Tragédia

Família de operário morto na Refinaria Abreu e Lima clama por justiça

Advogado que defende parentes de Audo da Hora, que morreu em um acidente, quer transformar o caso em um marco do direito brasileiro

Uma dor que só aumenta e uma luta que está apenas começando. Dois meses após a morte do instrumentista Audo Alves da Hora, 38, num acidente na Refinaria Abreu e Lima (Rnest), em Ipojuca, a família dele busca justiça enquanto enfrenta dificuldades financeiras e emocionais. Audo, que trabalhava há oito meses numa empresa terceirizada, morreu ao ser atingido por um jato de ar comprimido quando consertava uma torre de tratamento que não deveria estar pressurizada. O trabalhador teve seu corpo arremessado, sofreu politraumatismos e ficou com o rosto desfigurado.

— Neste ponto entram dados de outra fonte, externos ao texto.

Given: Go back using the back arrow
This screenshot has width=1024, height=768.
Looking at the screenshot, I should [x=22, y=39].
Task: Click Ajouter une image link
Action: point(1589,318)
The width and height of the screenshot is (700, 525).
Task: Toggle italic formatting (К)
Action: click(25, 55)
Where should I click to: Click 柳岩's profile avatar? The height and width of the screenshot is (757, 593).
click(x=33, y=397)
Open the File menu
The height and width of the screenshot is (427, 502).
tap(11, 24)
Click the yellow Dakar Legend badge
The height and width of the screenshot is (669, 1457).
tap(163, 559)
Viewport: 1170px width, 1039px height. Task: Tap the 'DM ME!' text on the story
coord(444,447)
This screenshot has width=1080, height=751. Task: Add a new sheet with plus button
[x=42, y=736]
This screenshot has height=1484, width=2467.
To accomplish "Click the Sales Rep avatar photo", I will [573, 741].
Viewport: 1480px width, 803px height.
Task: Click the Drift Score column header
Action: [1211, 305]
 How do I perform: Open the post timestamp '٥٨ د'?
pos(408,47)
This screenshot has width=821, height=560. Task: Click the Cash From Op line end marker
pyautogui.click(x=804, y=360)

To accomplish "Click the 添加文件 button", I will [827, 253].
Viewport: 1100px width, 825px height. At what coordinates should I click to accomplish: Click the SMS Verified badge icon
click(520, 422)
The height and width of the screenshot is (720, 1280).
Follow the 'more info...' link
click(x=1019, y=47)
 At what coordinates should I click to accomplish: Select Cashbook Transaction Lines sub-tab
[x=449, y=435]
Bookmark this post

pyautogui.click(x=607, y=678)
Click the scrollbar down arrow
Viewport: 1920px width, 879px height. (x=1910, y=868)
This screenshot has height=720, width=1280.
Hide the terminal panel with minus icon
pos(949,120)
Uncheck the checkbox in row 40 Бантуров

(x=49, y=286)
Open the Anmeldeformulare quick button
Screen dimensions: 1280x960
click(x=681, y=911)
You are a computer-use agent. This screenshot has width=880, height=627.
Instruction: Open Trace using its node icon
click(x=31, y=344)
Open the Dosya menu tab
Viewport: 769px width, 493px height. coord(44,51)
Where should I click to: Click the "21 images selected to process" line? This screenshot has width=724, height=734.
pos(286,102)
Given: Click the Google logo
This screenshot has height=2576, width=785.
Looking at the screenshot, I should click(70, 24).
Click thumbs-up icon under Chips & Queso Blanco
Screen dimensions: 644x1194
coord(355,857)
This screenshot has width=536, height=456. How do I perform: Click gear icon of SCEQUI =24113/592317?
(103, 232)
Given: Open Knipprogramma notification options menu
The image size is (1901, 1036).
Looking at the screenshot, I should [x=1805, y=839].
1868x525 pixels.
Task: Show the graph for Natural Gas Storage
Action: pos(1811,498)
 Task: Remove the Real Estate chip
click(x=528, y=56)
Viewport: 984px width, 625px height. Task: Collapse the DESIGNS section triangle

Casado e pai de duas filhas, uma delas com síndrome de Down, ele era o sustentáculo da família, que alega estar desamparada pela Petrobras e pela QWS, companhia com a qual Audo tinha vínculo direto. Os parentes estão processando as empresas por danos materiais e morais. O escritório de advocacia responsável busca transformar o caso num marco no direito brasileiro, onde as indenizações por acidentes de trabalho ainda são baixas em comparação aos Estados Unidos, por exemplo.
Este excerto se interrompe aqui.